Dan Masciopinto
SVP Product and Services, NextHealth Technologies

img_1478-e1455638442273Last month, Eric Grossman, the CEO of NextHealth Technologies (“NHT”), discussed the 4 requirements of a “No Regret Investment” in analytics. Next, we are going to peel the onion and delve deeper into the key technical and strategic considerations of the platform needed to deliver a compelling return for that investment.

At the foundation of many organizations’ attempts to deliver value through analytics is a substantial investment in an enterprise data warehouse (“EDW”). While those investments are often successful in supporting various operational reporting and BI needs, there are often challenges when attempting to drive predictive or prescriptive analytics from those same sources. Very often, new big data/analytics projects lead to the need for the collection of new data sources, refinement of existing data models, and even building new extracts in support of the effort. All of that activity precedes the need for the analytic team to build new models for each new problem and then train and refine the results over time. At the end of the day, these types of efforts often result in “one-off” solutions that don’t provide the scale needed to drive the desired return on investment.

As NHT has evaluated the keys to success in building out an analytics solution, we believe there are three key technological guiding principles to drive ROI:

  1. Extensibility – The process for developing analytic models from existing data sources has to be extensible to a wide variety of business problems without having to repeat the design->extract->model->train process for each new business solution.
  2. Flexibility – In a world of an ever changing market dynamics, regulation and availability of new data sources, solutions need to be able to adapt without requiring a redesign in reaction to every change. New data sources need to be easily incorporated and models need to be adaptable to changing conditions
  3. Cost Effectiveness – Given the substantial investment that most business have already made in their data infrastructure, incremental investment in advanced analytics can give executives pause if there is no clear and measurable path to ROI. Part of that equation is building on top of cost effective, and often open source, solutions.

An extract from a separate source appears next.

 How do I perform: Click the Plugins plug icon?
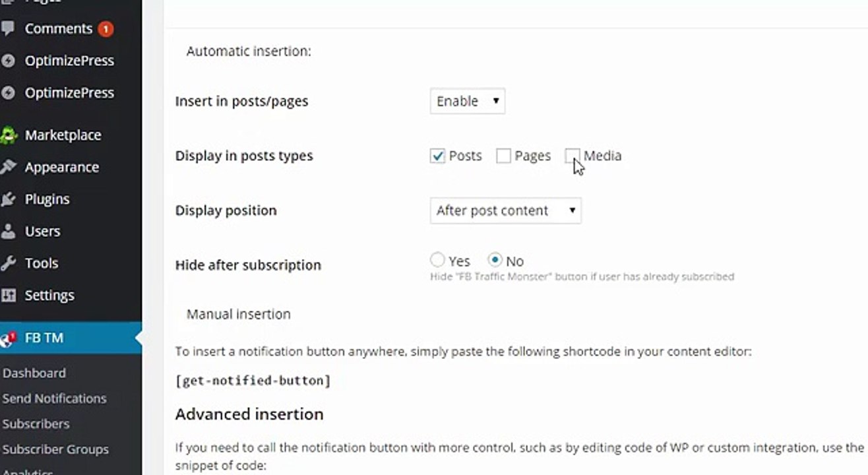coord(8,199)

At NHT, we believe the principles above require a platform, and not simply additional acquisitions for your technical stack. At the heart of our platform is a NoSQL database. The decision to choose NoSQL or RDBMS as a basis for your data platform often inspires semi-religious battles over which is most appropriate. The reality is that NoSQL and RDBMS can be deployed in highly complementary ways that usually extend and enhance an organization’s existing investment in a RDBMS.

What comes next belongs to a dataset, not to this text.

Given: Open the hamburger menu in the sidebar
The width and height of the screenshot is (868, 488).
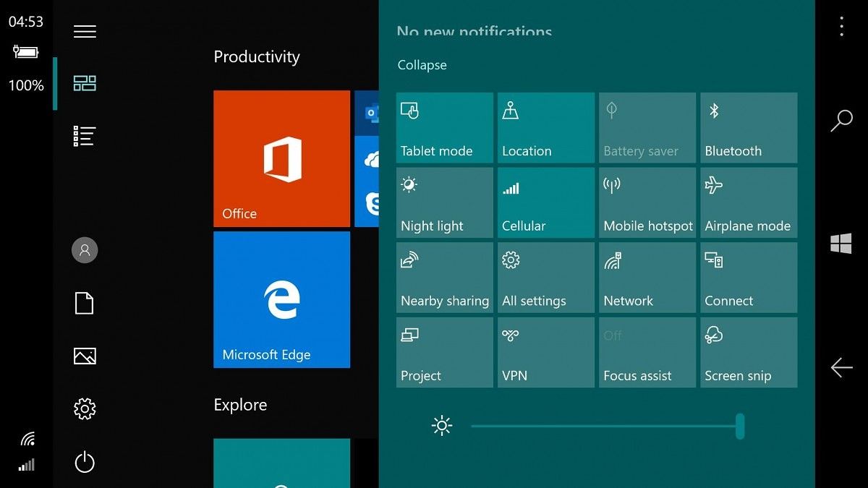Looking at the screenshot, I should 85,31.
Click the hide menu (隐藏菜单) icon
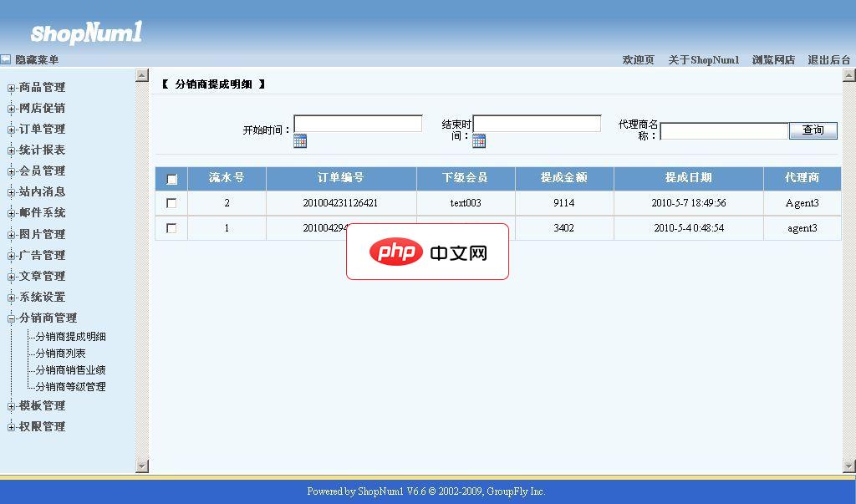The image size is (856, 504). point(5,59)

The flexible nature of NoSQL platforms is ideally suited to support the ever-changing requirements faced by companies in the health care space. Incorporating new data sources no longer require a complete design -> extract -> load cycle that stifles rapid development. Not to mention that NoSQL is perfectly suited for the longitudinal data structures and aggregations needed to support predictive analytics. These aggregations and longitudinal representations truly enhance and extend, without replicating, the rich data sources often available in an EDW.

Finally, the technical scale and low operational costs associated with a NoSQL platform enable realization of returns on investment that are otherwise a challenge to achieve. The previous blog post of NextHealth’s VP of Engineering, Charles Selvaraj, explores some of the specific drivers of the tremendous cost effectiveness of this choice in platforms. Ultimately, the cost per gigabyte or transaction/second for NoSQL can be many times less than the cost for RDBMS, allowing you to store, process, and maintain far more data at a much lower cost. For example, ConstantContact, a digital marketing company, published that by scaling out with NoSQL vs. IBM DB2, they saved 90% in software costs and implemented the new system in 1/3 the time.

Ultimately, following these three guiding database principles – Extensibility, Flexibility, and Cost Effectiveness – will significantly and positively drive returns on analytics investments. NextHealth continues to prove out these principles in the groundbreaking outcomes we’ve created for our risk-bearing healthcare clients. Instead of waiting years to see returns, our clients see them in a matter of weeks, and they are sustained over time. C-suite executives are demanding speed-to-value for their analytics investments as well as measurable, causal outcomes. Building a platform that delivers on these demands has never been so critical.